Refer to the voting method I mentioned on 4/22/2006, which launched this round of 
discussion of the Electoral College:

    Before election day, each candidate publishes a top-to-bottom
    ordering of the candidates.
    On election day, each voter selects one candidate.
    After the voting, the totals are published.
    Then candidates may choose whether to withdraw from contention.
    Then each vote is counted for the non-withdrawn candidate who
    is topmost in the ordering published by the selected candidate,
    and the candidate with the largest count is elected.

Assume each state used this voting method to award its Electoral College delegates.  There 
would be strong incentives for candidates to withdraw in the case where that would prevent 
fragmentation of the Electoral College and result in the election of a President they'd 
prefer more.

Other good voting methods could also be modified to allow candidates to withdraw from 
contention, at least in the context of Presidential / Electoral College elections.
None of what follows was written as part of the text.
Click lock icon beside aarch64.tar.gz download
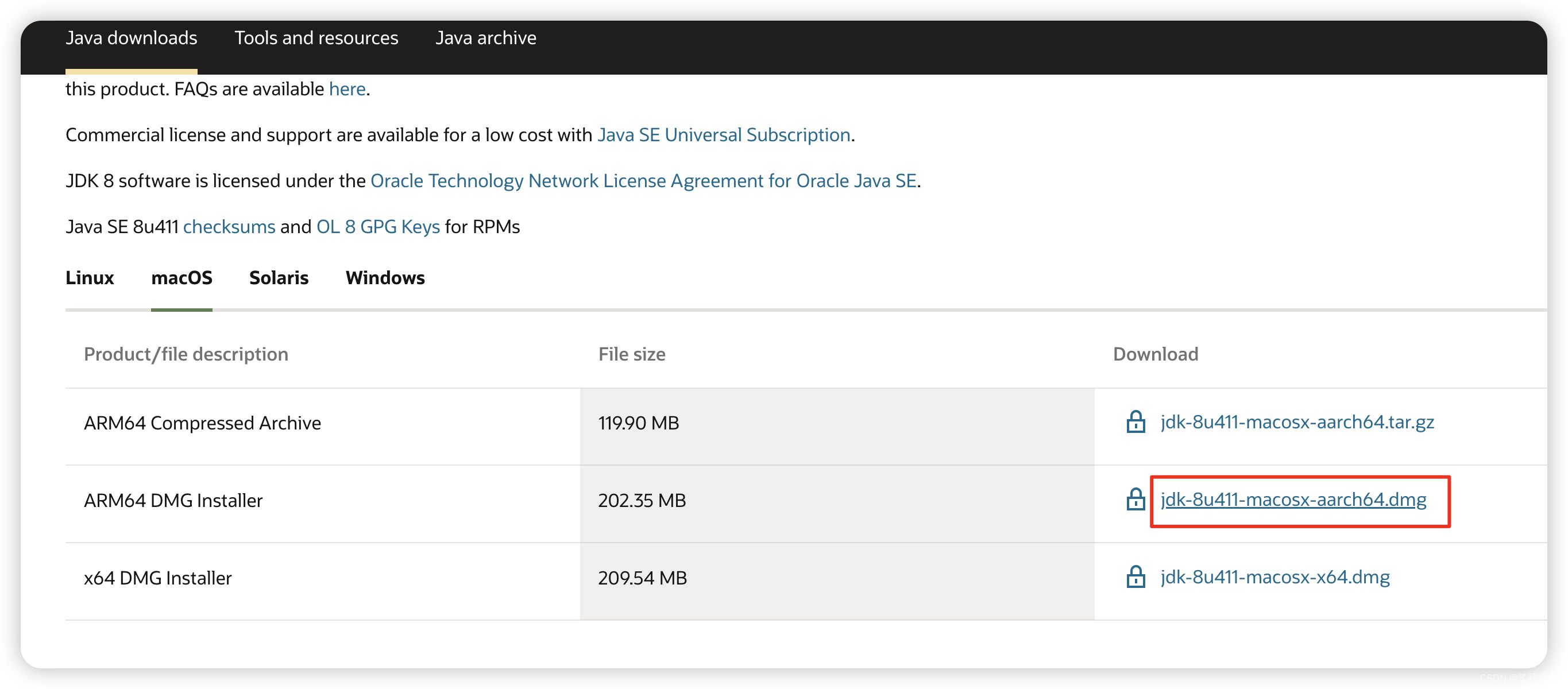This screenshot has width=1568, height=689. (1135, 422)
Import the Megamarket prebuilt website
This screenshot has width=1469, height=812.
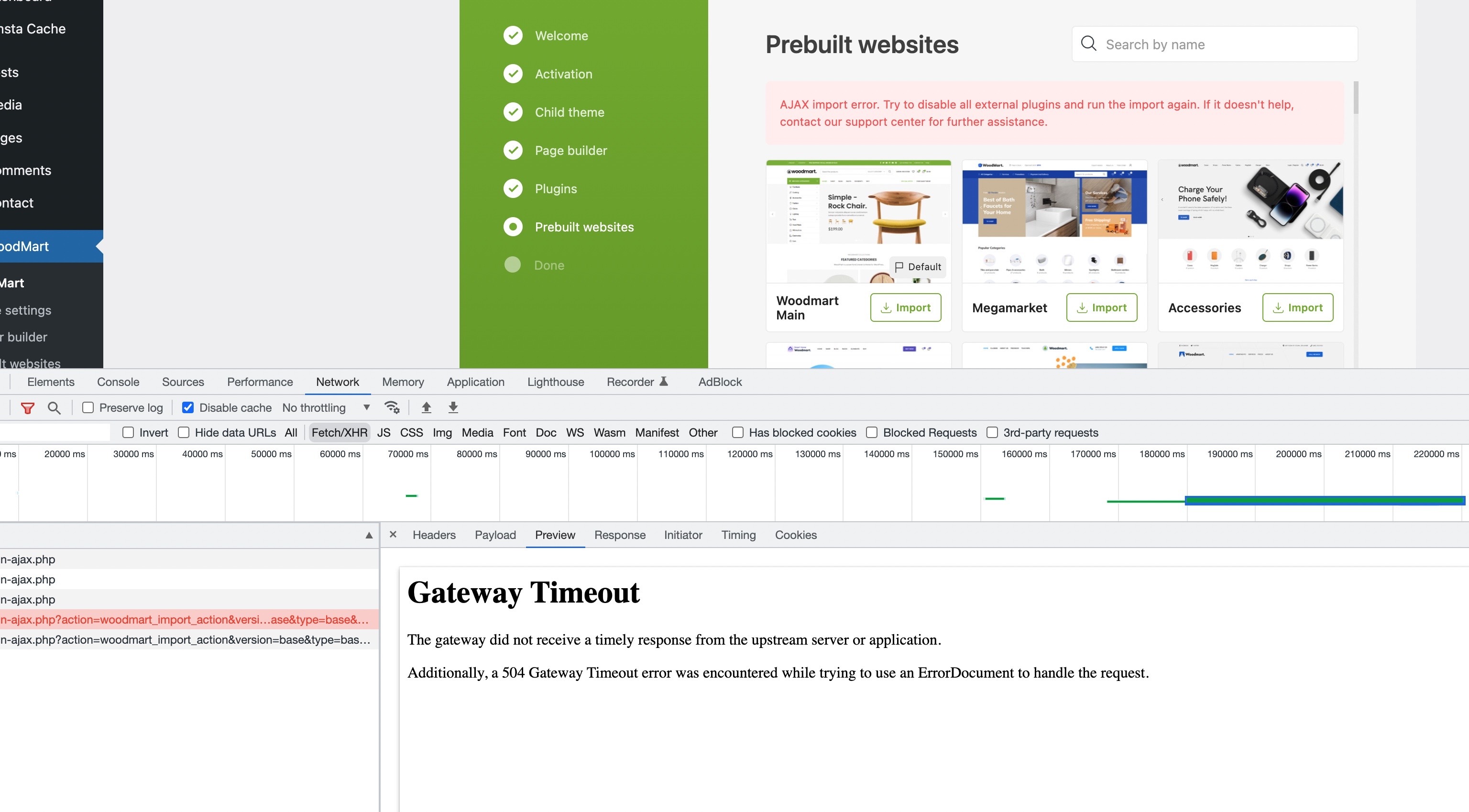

So I see no reason why the existence of strong third candidates should cause us to change 
my proposal for tweaking the winner-take-all Electoral College formula.  It would be an 
improvement over pure winner-take-all, regardless of whether the voting system as a whole 
induces increased competition, by making it much rarer for recounts to have a chance of 
changing the outcome.

By the way, nothing I've written implies I personally believe proportional allocation of 
Electoral College delegates by all states would be much worse.  I've merely pointed out 
there are arguments on both sides of this (relatively unimportant) issue.  For a more 
thorough treatment of the issue, see Judith Best's book "In Defense of the Electoral College."

Now... can we please go back to discussing whether candidates would have sufficiently 
strong incentives to rank compromise candidates over worse candidates, when publishing 
their orderings before election day, assuming the voting method I repeated above?